AIM: Pull out every line in the records below that contains the word "bottom".

ENTRIES:
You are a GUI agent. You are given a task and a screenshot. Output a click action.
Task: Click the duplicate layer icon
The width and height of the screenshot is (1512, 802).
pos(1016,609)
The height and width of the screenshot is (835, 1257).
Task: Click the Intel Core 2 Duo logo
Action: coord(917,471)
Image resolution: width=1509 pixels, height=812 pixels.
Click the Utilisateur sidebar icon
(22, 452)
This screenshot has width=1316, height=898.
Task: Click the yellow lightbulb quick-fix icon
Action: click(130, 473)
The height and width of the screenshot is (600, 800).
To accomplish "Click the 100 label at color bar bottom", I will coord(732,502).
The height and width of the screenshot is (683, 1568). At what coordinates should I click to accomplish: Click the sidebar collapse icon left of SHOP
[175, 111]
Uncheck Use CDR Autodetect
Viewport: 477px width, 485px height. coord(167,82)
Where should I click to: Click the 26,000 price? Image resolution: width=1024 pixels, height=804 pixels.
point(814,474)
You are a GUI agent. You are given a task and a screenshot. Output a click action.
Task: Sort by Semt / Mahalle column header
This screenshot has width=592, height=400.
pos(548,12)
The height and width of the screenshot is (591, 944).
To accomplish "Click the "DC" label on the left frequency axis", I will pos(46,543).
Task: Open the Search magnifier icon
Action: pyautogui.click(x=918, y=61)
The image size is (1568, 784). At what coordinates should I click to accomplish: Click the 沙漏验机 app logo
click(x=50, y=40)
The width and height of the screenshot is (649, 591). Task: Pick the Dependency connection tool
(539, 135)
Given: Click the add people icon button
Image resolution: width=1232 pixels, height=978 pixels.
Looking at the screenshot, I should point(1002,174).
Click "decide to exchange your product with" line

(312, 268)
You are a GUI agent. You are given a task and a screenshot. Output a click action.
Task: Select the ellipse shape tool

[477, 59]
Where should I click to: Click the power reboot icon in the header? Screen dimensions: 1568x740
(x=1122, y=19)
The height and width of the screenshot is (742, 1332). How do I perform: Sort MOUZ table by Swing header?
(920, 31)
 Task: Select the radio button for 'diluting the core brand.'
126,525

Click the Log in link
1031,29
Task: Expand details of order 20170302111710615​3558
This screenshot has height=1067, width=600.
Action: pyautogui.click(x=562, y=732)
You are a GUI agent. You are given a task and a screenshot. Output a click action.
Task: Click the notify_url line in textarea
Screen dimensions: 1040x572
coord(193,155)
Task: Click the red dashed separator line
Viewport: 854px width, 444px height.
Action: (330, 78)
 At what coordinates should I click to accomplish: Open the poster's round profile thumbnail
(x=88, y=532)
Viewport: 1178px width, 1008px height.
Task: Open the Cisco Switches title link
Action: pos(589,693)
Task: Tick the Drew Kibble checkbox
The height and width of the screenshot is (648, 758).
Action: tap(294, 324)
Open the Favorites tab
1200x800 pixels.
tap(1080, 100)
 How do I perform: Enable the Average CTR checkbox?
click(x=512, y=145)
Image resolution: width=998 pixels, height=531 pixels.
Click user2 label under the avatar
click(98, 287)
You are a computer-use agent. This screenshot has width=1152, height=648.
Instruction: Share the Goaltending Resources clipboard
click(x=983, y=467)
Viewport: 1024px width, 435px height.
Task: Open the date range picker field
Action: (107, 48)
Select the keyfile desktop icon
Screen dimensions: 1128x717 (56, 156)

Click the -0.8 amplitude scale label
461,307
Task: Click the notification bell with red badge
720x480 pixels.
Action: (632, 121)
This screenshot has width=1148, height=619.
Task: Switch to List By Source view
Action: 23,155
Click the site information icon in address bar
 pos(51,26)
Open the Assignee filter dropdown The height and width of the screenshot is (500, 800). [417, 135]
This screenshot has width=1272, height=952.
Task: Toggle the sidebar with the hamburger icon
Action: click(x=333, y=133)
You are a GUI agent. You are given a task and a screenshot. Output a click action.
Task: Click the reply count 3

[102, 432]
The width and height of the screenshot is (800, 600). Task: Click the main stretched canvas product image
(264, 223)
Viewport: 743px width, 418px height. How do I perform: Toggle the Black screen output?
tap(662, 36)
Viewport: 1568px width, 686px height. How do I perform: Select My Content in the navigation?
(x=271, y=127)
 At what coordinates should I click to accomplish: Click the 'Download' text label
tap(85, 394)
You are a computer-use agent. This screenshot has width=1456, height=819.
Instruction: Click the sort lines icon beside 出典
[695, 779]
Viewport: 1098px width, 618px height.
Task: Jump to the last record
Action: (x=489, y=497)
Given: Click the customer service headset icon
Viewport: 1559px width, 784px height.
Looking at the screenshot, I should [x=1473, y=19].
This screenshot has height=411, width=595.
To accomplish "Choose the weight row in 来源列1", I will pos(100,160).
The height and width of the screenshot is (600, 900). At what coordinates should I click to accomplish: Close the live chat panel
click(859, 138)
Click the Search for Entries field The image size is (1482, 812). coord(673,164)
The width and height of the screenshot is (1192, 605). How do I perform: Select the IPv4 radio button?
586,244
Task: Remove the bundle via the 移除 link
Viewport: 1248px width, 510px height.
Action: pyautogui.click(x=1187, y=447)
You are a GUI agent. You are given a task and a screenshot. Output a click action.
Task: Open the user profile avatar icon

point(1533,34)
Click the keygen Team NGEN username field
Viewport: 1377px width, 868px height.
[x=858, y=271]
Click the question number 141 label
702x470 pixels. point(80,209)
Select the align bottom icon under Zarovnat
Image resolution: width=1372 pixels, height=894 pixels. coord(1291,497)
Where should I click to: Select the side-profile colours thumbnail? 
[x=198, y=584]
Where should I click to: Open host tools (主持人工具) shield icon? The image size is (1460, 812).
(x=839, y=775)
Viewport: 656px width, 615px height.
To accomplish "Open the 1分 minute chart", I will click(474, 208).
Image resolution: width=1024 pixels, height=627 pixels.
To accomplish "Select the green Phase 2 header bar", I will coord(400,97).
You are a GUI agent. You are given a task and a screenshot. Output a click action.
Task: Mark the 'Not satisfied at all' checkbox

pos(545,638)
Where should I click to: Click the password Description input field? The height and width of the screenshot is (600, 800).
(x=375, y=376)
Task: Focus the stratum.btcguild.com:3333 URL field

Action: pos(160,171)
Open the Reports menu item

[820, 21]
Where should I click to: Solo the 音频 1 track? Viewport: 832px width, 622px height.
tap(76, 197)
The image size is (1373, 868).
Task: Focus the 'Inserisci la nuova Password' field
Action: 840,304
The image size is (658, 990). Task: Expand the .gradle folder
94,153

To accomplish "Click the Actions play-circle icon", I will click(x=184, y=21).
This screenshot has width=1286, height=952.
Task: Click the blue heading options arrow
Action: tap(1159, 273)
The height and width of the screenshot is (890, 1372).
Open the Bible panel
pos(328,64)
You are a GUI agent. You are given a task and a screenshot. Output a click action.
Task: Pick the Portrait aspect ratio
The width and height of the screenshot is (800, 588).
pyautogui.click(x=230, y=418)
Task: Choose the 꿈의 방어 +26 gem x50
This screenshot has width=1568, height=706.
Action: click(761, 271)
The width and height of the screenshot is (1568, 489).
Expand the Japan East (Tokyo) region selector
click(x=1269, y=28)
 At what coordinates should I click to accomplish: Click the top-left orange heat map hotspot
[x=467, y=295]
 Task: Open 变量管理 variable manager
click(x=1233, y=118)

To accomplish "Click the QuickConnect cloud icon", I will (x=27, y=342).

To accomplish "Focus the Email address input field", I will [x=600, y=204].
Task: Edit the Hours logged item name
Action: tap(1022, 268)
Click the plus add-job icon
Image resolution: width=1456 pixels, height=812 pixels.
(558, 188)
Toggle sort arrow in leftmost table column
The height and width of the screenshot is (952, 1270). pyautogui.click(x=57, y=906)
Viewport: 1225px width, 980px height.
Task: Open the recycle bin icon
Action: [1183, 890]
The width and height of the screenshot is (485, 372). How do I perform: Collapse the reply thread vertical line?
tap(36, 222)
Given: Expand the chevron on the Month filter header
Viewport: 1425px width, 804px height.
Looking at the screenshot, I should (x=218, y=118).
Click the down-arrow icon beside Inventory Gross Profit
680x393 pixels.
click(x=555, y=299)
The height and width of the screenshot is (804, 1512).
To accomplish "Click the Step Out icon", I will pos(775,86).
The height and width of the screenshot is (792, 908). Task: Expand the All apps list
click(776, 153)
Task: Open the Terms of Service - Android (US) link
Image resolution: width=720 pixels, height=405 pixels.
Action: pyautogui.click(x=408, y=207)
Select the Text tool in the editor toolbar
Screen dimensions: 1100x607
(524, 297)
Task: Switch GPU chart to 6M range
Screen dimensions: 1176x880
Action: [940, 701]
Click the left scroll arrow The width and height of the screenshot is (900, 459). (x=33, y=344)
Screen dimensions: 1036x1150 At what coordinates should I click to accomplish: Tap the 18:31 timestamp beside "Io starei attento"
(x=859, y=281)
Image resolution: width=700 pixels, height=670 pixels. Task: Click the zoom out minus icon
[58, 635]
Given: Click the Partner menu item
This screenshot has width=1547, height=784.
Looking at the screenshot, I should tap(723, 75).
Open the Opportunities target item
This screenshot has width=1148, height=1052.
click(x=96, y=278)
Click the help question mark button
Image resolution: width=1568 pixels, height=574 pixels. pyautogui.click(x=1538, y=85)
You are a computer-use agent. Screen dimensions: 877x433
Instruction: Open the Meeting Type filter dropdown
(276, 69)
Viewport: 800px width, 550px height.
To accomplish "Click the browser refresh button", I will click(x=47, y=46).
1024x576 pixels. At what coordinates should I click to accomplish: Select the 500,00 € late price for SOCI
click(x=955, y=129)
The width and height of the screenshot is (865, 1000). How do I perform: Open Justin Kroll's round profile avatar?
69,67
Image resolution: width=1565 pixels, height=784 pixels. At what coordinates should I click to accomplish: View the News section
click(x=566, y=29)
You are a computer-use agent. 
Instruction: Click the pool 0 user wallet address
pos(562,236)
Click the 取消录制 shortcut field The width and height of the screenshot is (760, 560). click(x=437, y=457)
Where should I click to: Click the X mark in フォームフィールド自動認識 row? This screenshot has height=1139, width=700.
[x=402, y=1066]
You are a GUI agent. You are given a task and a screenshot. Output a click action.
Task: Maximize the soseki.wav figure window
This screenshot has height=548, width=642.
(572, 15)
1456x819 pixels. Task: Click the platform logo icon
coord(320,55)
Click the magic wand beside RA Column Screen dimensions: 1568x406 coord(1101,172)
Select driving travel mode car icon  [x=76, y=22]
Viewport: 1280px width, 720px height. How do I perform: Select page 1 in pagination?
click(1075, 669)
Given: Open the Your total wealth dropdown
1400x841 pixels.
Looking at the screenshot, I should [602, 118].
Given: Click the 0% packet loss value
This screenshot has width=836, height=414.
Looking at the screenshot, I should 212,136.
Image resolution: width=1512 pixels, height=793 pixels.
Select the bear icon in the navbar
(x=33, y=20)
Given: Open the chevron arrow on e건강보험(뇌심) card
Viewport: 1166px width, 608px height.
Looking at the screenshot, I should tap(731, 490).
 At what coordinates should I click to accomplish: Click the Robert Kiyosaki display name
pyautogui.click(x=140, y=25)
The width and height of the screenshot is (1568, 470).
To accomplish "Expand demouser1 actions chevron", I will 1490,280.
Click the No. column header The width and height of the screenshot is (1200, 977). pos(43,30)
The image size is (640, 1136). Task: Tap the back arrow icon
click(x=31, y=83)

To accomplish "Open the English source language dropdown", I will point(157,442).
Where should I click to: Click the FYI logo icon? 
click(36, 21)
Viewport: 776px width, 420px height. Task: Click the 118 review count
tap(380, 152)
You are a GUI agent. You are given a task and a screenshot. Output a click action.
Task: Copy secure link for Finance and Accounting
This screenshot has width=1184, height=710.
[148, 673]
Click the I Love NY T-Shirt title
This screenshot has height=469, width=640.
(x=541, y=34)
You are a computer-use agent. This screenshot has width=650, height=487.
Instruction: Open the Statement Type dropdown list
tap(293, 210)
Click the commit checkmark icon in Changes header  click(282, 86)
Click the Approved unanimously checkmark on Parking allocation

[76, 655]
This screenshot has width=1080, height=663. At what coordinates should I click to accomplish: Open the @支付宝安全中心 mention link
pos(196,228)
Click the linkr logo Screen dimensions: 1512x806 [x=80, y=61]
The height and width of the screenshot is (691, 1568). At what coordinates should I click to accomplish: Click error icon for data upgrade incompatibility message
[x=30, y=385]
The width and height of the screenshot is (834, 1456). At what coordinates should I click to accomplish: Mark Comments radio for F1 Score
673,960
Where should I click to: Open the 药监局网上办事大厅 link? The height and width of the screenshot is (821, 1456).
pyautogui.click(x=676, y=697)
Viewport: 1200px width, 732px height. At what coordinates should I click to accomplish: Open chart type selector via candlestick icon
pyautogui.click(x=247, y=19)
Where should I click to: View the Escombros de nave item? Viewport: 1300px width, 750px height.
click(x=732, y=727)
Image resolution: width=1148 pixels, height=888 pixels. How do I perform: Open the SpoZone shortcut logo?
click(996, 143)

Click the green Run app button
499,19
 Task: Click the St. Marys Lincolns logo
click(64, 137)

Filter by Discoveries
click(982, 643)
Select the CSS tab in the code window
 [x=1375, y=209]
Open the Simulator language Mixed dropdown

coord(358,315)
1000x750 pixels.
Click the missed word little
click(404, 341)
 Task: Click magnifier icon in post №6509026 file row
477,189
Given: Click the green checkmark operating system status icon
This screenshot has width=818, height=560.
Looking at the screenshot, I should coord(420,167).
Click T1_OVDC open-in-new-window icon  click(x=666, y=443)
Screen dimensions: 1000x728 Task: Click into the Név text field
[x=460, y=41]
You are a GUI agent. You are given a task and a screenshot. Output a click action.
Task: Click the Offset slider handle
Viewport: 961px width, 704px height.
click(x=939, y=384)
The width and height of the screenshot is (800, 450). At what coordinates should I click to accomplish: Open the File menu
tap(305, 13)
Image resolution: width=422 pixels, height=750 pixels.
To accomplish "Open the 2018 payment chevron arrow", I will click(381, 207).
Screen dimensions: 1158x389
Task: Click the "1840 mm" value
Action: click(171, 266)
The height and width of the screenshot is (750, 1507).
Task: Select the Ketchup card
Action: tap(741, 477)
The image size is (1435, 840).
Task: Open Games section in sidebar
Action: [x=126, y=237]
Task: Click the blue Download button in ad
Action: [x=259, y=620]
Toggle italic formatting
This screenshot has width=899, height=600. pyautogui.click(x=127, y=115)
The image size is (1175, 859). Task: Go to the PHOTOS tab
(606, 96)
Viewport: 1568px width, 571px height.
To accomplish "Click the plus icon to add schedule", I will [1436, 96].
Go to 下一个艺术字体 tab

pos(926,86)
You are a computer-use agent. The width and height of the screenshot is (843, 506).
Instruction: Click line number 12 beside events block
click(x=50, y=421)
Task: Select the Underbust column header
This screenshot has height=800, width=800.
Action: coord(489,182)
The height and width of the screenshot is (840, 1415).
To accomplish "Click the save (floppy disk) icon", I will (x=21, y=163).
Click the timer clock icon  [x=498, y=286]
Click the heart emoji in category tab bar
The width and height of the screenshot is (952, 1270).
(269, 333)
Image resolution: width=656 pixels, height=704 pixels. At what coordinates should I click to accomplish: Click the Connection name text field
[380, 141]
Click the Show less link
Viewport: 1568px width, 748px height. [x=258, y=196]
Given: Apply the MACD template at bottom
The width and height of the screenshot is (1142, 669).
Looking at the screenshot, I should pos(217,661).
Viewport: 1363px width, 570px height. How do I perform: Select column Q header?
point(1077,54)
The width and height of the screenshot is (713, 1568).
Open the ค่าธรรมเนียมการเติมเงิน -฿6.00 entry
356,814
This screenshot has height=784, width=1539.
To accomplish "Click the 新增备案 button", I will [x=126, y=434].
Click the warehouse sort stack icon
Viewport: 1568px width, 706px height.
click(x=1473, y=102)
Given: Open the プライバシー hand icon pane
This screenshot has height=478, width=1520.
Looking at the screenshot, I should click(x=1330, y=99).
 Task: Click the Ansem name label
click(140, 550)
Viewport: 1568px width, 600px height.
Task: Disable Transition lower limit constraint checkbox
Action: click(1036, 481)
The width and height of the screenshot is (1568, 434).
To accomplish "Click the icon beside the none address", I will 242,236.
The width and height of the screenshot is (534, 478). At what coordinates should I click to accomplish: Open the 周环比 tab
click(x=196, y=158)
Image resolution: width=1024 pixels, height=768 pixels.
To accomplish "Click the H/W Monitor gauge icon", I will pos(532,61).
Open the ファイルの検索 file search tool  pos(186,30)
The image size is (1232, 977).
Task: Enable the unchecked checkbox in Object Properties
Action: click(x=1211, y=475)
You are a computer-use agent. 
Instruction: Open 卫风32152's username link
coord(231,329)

SOLUTION FOR THIS TASK:
To accomplish "Click the 100 label at color bar bottom", I will coord(732,502).
Select the align bottom icon under Zarovnat
Given: Apply the MACD template at bottom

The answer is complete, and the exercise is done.